* **Collected data**:

···

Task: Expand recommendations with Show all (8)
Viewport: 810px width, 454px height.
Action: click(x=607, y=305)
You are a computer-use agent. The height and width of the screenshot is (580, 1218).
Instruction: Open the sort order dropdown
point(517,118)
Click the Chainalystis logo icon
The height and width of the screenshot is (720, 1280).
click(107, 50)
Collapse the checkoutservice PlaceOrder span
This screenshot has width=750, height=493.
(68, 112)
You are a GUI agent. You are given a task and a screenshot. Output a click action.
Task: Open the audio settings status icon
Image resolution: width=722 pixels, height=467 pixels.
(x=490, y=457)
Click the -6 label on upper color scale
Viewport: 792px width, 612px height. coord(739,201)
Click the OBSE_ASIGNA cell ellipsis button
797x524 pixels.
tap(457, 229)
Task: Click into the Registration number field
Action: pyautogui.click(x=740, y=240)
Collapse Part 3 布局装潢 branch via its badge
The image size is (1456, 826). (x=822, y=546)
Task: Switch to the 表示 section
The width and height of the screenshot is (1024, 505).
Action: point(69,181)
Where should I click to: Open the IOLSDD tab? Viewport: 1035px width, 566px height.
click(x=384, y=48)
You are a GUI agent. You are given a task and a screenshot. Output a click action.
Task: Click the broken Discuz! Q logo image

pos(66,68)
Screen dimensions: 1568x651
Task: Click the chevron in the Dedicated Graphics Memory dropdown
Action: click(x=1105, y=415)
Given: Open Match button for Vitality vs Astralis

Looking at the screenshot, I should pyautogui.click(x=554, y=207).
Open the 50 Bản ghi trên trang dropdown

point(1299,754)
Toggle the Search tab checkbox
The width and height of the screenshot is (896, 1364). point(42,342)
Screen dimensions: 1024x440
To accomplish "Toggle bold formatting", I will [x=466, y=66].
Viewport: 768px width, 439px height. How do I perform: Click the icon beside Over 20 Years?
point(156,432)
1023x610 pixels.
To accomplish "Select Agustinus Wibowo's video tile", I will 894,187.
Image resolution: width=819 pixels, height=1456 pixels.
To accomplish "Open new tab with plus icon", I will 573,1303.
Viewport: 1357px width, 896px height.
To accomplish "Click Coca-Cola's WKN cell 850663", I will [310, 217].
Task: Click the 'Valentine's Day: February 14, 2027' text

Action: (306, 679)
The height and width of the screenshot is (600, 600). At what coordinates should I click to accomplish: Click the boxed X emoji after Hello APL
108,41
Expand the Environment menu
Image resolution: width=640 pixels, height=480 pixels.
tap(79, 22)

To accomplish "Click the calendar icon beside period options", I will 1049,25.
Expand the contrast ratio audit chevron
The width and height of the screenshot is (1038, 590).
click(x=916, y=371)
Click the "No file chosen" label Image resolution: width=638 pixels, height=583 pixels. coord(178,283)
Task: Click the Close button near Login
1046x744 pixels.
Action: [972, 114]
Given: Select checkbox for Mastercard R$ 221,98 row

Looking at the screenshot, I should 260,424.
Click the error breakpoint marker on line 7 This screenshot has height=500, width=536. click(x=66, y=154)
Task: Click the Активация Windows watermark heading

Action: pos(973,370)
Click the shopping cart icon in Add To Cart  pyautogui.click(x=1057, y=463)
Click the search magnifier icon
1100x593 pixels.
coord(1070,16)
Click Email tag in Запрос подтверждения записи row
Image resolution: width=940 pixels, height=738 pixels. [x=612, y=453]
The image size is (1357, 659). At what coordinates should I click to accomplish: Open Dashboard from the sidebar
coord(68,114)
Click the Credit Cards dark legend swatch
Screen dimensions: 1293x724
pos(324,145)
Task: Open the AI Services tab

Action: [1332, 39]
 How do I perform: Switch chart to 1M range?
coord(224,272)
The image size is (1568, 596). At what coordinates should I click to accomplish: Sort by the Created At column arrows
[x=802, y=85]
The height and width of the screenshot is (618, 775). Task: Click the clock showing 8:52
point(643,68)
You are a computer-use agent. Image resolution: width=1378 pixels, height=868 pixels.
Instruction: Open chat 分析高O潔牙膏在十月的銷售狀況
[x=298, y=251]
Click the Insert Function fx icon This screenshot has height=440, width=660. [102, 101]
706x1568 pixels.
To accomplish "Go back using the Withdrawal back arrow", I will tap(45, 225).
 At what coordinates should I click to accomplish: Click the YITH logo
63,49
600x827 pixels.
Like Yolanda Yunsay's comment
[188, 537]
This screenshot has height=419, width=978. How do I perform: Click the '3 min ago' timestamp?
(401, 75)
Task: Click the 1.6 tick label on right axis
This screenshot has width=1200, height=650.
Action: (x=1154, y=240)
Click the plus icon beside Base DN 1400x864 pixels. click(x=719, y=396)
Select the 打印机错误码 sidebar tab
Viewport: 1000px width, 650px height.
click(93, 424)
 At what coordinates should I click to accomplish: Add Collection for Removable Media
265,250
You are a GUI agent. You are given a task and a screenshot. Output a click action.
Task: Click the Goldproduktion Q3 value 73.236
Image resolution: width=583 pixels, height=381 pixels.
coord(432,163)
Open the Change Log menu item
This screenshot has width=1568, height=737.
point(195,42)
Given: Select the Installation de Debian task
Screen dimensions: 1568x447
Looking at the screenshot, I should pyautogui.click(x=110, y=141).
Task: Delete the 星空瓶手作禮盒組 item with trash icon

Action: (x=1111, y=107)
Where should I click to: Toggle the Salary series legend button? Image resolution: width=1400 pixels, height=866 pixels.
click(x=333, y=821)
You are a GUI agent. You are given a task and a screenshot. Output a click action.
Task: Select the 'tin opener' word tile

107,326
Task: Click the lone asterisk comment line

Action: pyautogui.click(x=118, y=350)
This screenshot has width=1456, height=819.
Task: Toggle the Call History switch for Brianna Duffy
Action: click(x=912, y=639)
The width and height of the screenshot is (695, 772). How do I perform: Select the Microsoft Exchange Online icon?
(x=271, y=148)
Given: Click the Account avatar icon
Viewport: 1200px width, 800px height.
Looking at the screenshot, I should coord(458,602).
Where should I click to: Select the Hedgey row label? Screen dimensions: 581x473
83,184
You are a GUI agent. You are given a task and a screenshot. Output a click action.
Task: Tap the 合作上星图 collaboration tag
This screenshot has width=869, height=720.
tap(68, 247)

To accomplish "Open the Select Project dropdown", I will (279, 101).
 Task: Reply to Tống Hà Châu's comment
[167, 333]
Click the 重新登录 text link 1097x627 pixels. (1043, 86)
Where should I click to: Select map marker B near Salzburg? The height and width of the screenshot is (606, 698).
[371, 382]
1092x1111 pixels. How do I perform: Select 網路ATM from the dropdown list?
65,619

···

* **WHAT THE TASK ASKS**: A faithful, word-for-word copy of the data is the expected answer.

* **EXPECTED ANSWER**:
Task: Expand recommendations with Show all (8)
Viewport: 810px width, 454px height.
Action: click(x=607, y=305)
You are a computer-use agent. The height and width of the screenshot is (580, 1218).
Instruction: Open the sort order dropdown
point(517,118)
Click the Chainalystis logo icon
The height and width of the screenshot is (720, 1280).
click(107, 50)
Collapse the checkoutservice PlaceOrder span
This screenshot has width=750, height=493.
(68, 112)
You are a GUI agent. You are given a task and a screenshot. Output a click action.
Task: Open the audio settings status icon
Image resolution: width=722 pixels, height=467 pixels.
(x=490, y=457)
Click the -6 label on upper color scale
Viewport: 792px width, 612px height. coord(739,201)
Click the OBSE_ASIGNA cell ellipsis button
797x524 pixels.
tap(457, 229)
Task: Click into the Registration number field
Action: pyautogui.click(x=740, y=240)
Collapse Part 3 布局装潢 branch via its badge
The image size is (1456, 826). (x=822, y=546)
Task: Switch to the 表示 section
The width and height of the screenshot is (1024, 505).
Action: point(69,181)
Where should I click to: Open the IOLSDD tab? Viewport: 1035px width, 566px height.
click(x=384, y=48)
You are a GUI agent. You are given a task and a screenshot. Output a click action.
Task: Click the broken Discuz! Q logo image

pos(66,68)
Screen dimensions: 1568x651
Task: Click the chevron in the Dedicated Graphics Memory dropdown
Action: click(x=1105, y=415)
Given: Open Match button for Vitality vs Astralis

Looking at the screenshot, I should pyautogui.click(x=554, y=207).
Open the 50 Bản ghi trên trang dropdown

point(1299,754)
Toggle the Search tab checkbox
The width and height of the screenshot is (896, 1364). point(42,342)
Screen dimensions: 1024x440
To accomplish "Toggle bold formatting", I will [x=466, y=66].
Viewport: 768px width, 439px height. How do I perform: Click the icon beside Over 20 Years?
point(156,432)
1023x610 pixels.
To accomplish "Select Agustinus Wibowo's video tile", I will 894,187.
Image resolution: width=819 pixels, height=1456 pixels.
To accomplish "Open new tab with plus icon", I will 573,1303.
Viewport: 1357px width, 896px height.
To accomplish "Click Coca-Cola's WKN cell 850663", I will [310, 217].
Task: Click the 'Valentine's Day: February 14, 2027' text

Action: (306, 679)
The height and width of the screenshot is (600, 600). At what coordinates should I click to accomplish: Click the boxed X emoji after Hello APL
108,41
Expand the Environment menu
Image resolution: width=640 pixels, height=480 pixels.
tap(79, 22)

To accomplish "Click the calendar icon beside period options", I will 1049,25.
Expand the contrast ratio audit chevron
The width and height of the screenshot is (1038, 590).
click(x=916, y=371)
Click the "No file chosen" label Image resolution: width=638 pixels, height=583 pixels. coord(178,283)
Task: Click the Close button near Login
1046x744 pixels.
Action: [972, 114]
Given: Select checkbox for Mastercard R$ 221,98 row

Looking at the screenshot, I should 260,424.
Click the error breakpoint marker on line 7 This screenshot has height=500, width=536. click(x=66, y=154)
Task: Click the Активация Windows watermark heading

Action: pos(973,370)
Click the shopping cart icon in Add To Cart  pyautogui.click(x=1057, y=463)
Click the search magnifier icon
1100x593 pixels.
coord(1070,16)
Click Email tag in Запрос подтверждения записи row
Image resolution: width=940 pixels, height=738 pixels. [x=612, y=453]
The image size is (1357, 659). At what coordinates should I click to accomplish: Open Dashboard from the sidebar
coord(68,114)
Click the Credit Cards dark legend swatch
Screen dimensions: 1293x724
pos(324,145)
Task: Open the AI Services tab

Action: [1332, 39]
 How do I perform: Switch chart to 1M range?
coord(224,272)
The image size is (1568, 596). At what coordinates should I click to accomplish: Sort by the Created At column arrows
[x=802, y=85]
The height and width of the screenshot is (618, 775). Task: Click the clock showing 8:52
point(643,68)
You are a computer-use agent. Image resolution: width=1378 pixels, height=868 pixels.
Instruction: Open chat 分析高O潔牙膏在十月的銷售狀況
[x=298, y=251]
Click the Insert Function fx icon This screenshot has height=440, width=660. [102, 101]
706x1568 pixels.
To accomplish "Go back using the Withdrawal back arrow", I will tap(45, 225).
 At what coordinates should I click to accomplish: Click the YITH logo
63,49
600x827 pixels.
Like Yolanda Yunsay's comment
[188, 537]
This screenshot has height=419, width=978. How do I perform: Click the '3 min ago' timestamp?
(401, 75)
Task: Click the 1.6 tick label on right axis
This screenshot has width=1200, height=650.
Action: (x=1154, y=240)
Click the plus icon beside Base DN 1400x864 pixels. click(x=719, y=396)
Select the 打印机错误码 sidebar tab
Viewport: 1000px width, 650px height.
click(93, 424)
 At what coordinates should I click to accomplish: Add Collection for Removable Media
265,250
You are a GUI agent. You are given a task and a screenshot. Output a click action.
Task: Click the Goldproduktion Q3 value 73.236
Image resolution: width=583 pixels, height=381 pixels.
coord(432,163)
Open the Change Log menu item
This screenshot has width=1568, height=737.
point(195,42)
Given: Select the Installation de Debian task
Screen dimensions: 1568x447
Looking at the screenshot, I should pyautogui.click(x=110, y=141).
Task: Delete the 星空瓶手作禮盒組 item with trash icon

Action: (x=1111, y=107)
Where should I click to: Toggle the Salary series legend button? Image resolution: width=1400 pixels, height=866 pixels.
click(x=333, y=821)
You are a GUI agent. You are given a task and a screenshot. Output a click action.
Task: Select the 'tin opener' word tile

107,326
Task: Click the lone asterisk comment line

Action: pyautogui.click(x=118, y=350)
This screenshot has width=1456, height=819.
Task: Toggle the Call History switch for Brianna Duffy
Action: click(x=912, y=639)
The width and height of the screenshot is (695, 772). How do I perform: Select the Microsoft Exchange Online icon?
(x=271, y=148)
Given: Click the Account avatar icon
Viewport: 1200px width, 800px height.
Looking at the screenshot, I should coord(458,602).
Where should I click to: Select the Hedgey row label? Screen dimensions: 581x473
83,184
You are a GUI agent. You are given a task and a screenshot. Output a click action.
Task: Tap the 合作上星图 collaboration tag
This screenshot has width=869, height=720.
tap(68, 247)

To accomplish "Open the Select Project dropdown", I will (279, 101).
 Task: Reply to Tống Hà Châu's comment
[167, 333]
Click the 重新登录 text link 1097x627 pixels. (1043, 86)
Where should I click to: Select map marker B near Salzburg? The height and width of the screenshot is (606, 698).
[371, 382]
1092x1111 pixels. How do I perform: Select 網路ATM from the dropdown list?
65,619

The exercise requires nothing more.